Extract
□ □ □ □ □
Nov. 3, 2009 at 9:31 AM

bump

Chesh...
Nov. 3, 2009 at 9:33 AM

i say up the penalties for all of them.

we need to crack down on the crime regardless of who commits it or way.

his heart was in the right place but they didn't think it though to well.

sapient
Nov. 3, 2009 at 10:38 AM

Black on black crime in "inner cities" would not be hate crimes because they are not based on race. This is not a "hurt a black or gay person and get worse punishment" bill. This is about the kids who beat up a teenager just because he's gay with no other motivation. Just because he is gay. Or a black guy in a predominately white neighborhood getting pushed around just because of the color of his skin.
□ □ □ □ □
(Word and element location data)

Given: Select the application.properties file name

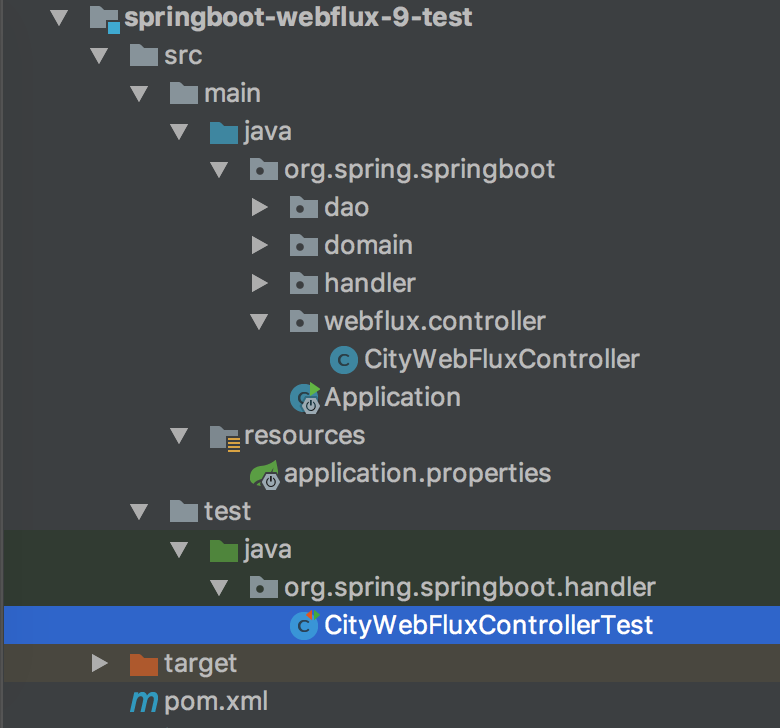Looking at the screenshot, I should tap(417, 473).
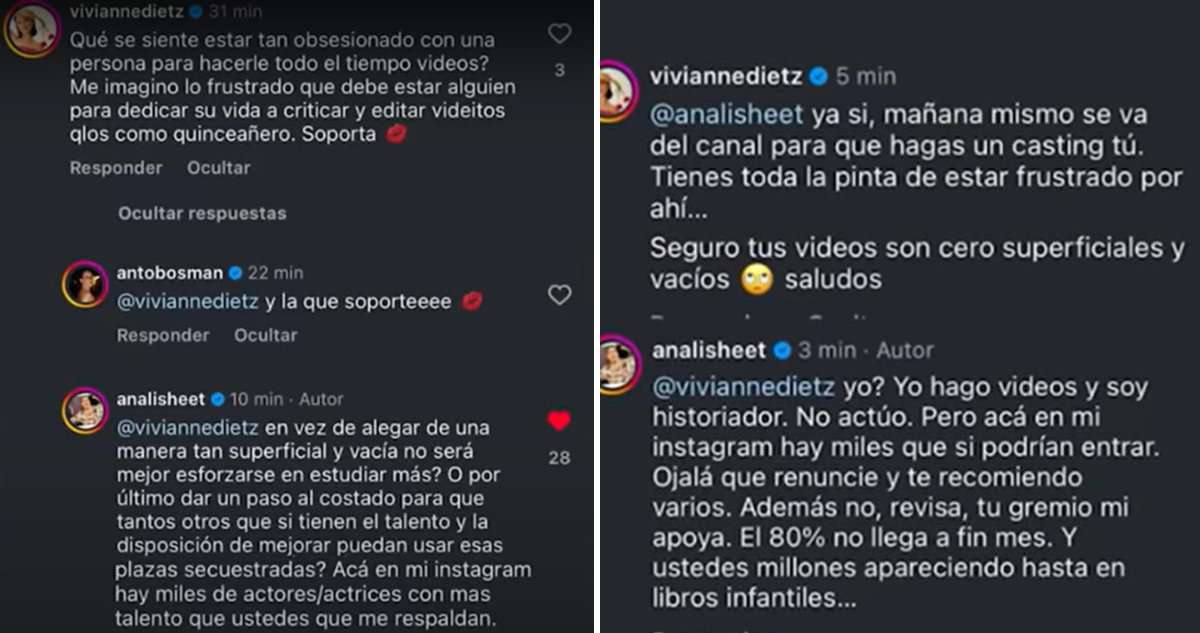Open the analisheet username in the left panel
Viewport: 1200px width, 633px height.
pos(161,399)

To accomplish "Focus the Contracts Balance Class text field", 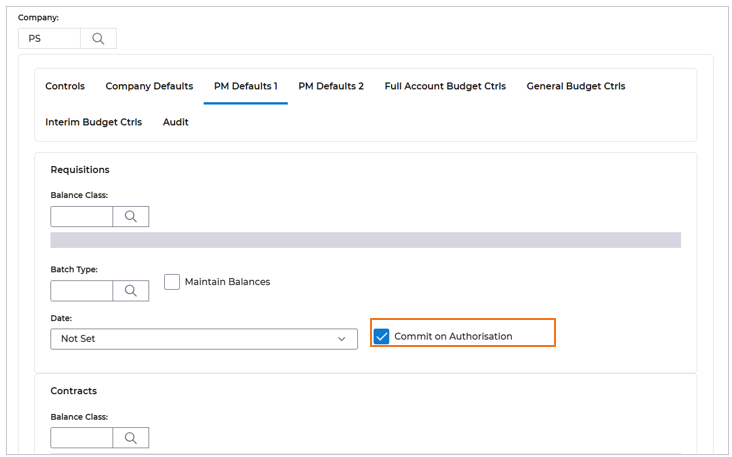I will pyautogui.click(x=81, y=438).
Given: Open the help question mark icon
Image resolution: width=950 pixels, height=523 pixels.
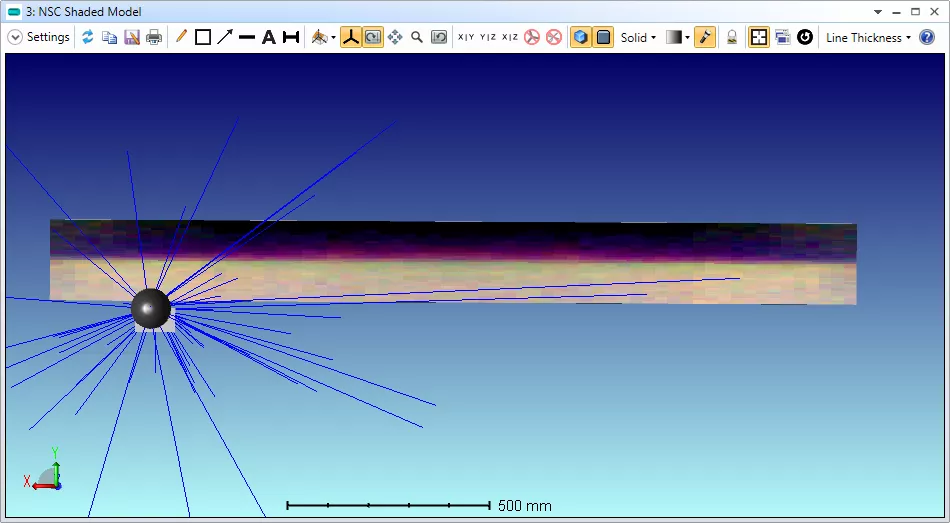Looking at the screenshot, I should click(927, 37).
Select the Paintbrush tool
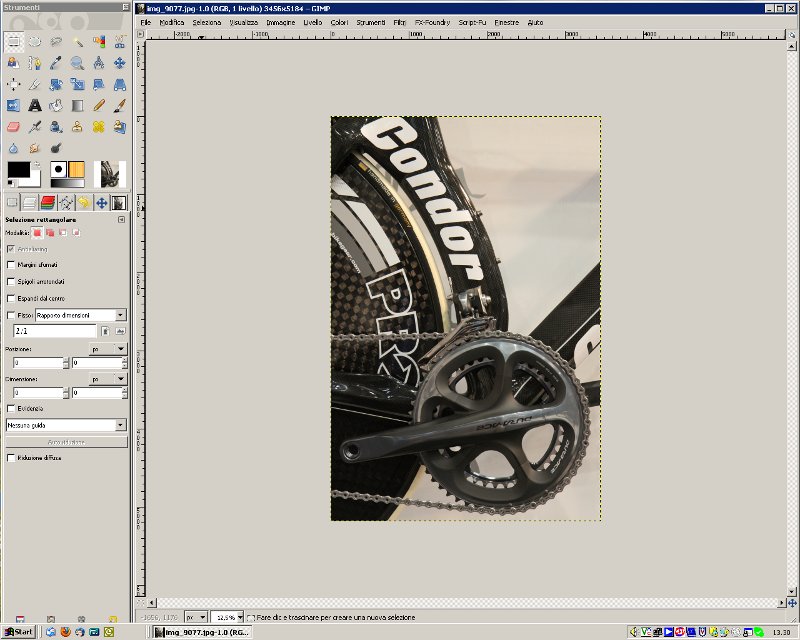This screenshot has width=800, height=640. click(120, 105)
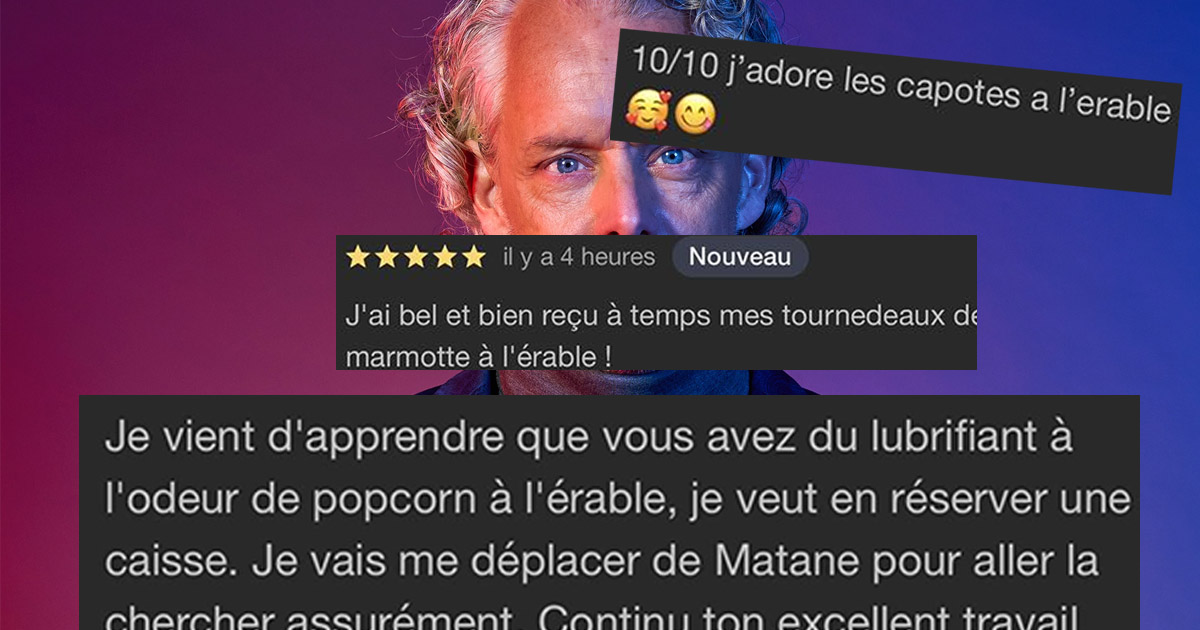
□ □ □ □ □
Requirement 1
According to the forum thread on hate crime penalties, why would black on black crime in inner cities not count as hate crimes?
Requirement 2
Pick up the forum thread on hate crime penalties after its last sentence and continue writing it.

Task result 1
Because it is not based on race.

Task result 2
older
Nov. 3, 2009 at 12:18 PM

We know all too well that hate crimes are different from other crimes. They are more than mere acts of violence. They are more than individual murders, beatings, and assaults. They seek to terrorize entire groups of Americans. Hate crimes are nothing less than attacks on those values that are the pillars of our republic and the guarantors of our freedom. They erode our national well being. Those who commit these crimes do so fully intending to tear at the too-often frayed threads of diversity that bind us together and make us strong. They seek to divide and conquer. They seek to tear us apart from within, pitting American against American, fomenting violence and civil discord

Graha...
Nov. 3, 2009 at 12:20 PM

Good article.  I agree, crime is crime, regardless of the motivations.  I understand that when people do things specifically based on gender/orientation/skin color/etc that their motivations are different than the guy who walked in on his wife and the mailman, but at the end of the day a dead body is a dead body.  Said dead body was someone's something and they aren't missed any less because of why they were murdered.  Furthering the distinction furthers the divide.

spaba...
Nov. 3, 2009 at 12:37 PM

"we hold these truths to be self evident that all men are created equal..."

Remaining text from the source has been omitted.